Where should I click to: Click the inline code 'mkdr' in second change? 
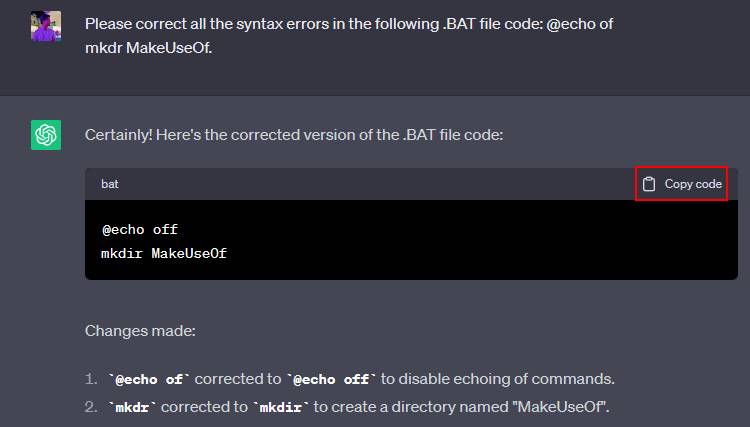pos(134,407)
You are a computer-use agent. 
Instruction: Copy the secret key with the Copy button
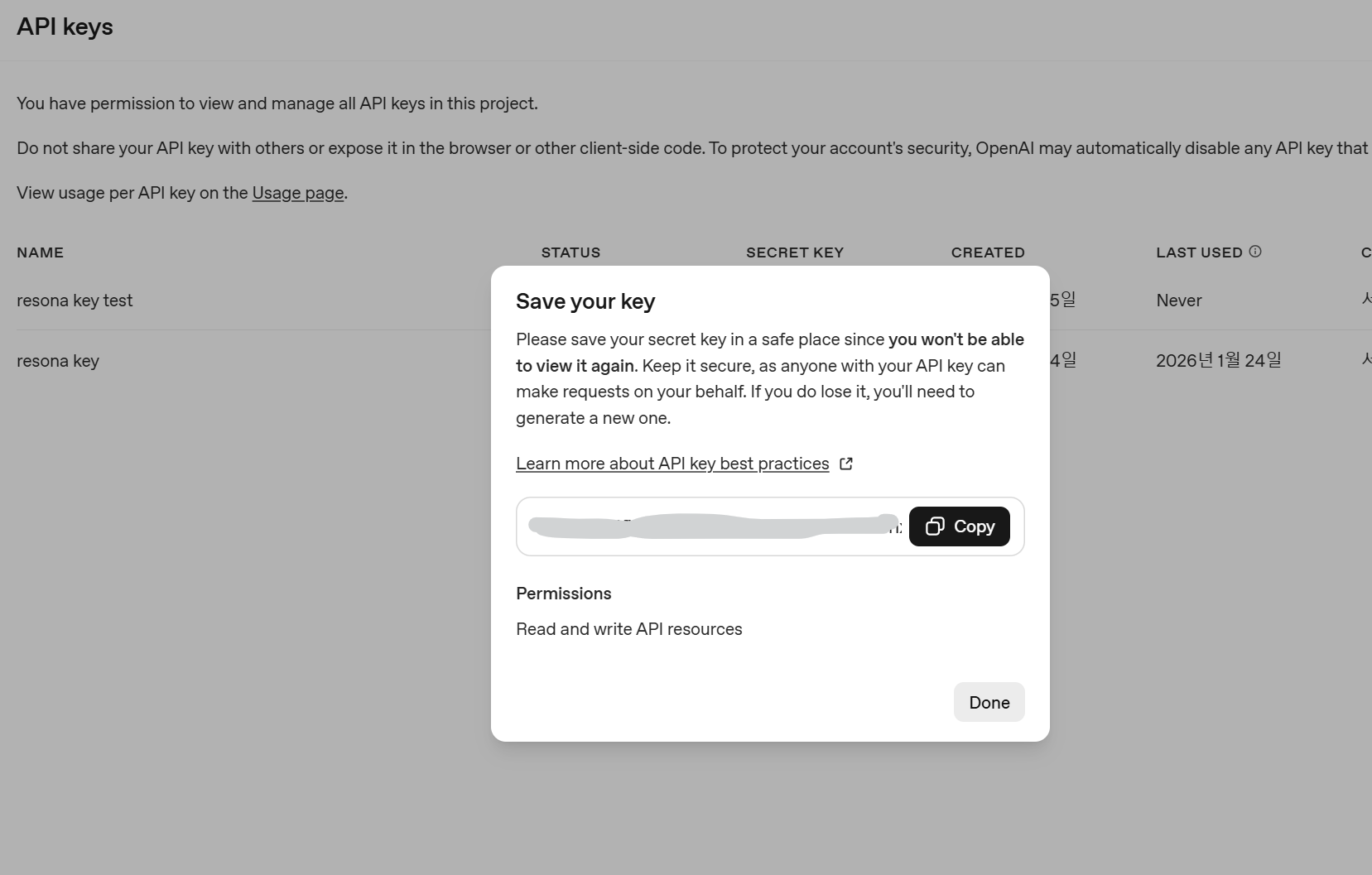pos(960,526)
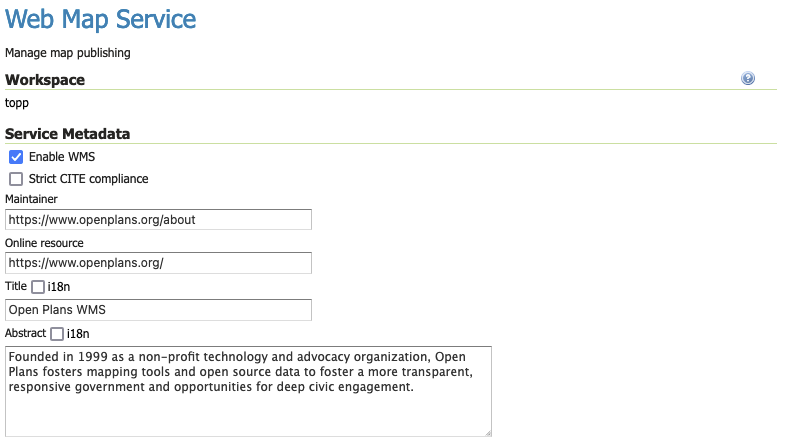
Task: Click into the Online resource field
Action: coord(158,263)
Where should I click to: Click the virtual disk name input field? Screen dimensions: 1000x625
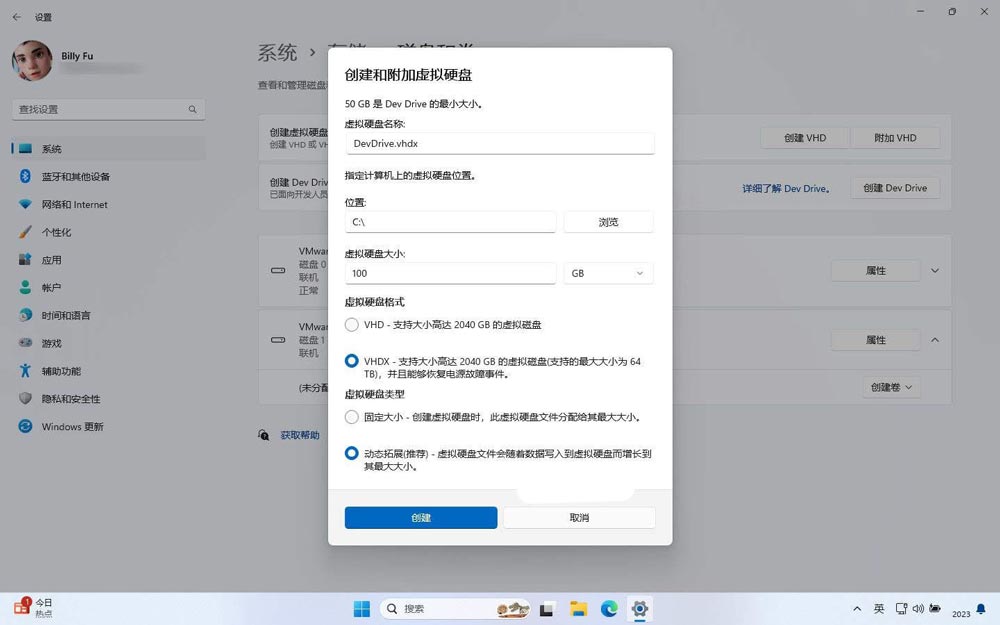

------------------------------------------------

**How to complete this task:** Repeat exactly the lines from the one holding "You are a computer-use agent." through the last line of the entries, both included; the pictures do not belong in the copy.

**Solution to this task:**
You are a computer-use agent. 
Instruction: Copy the secret key with the Copy button
pos(960,526)
Task: Click into the Online resource field
Action: coord(158,263)
Where should I click to: Click the virtual disk name input field? Screen dimensions: 1000x625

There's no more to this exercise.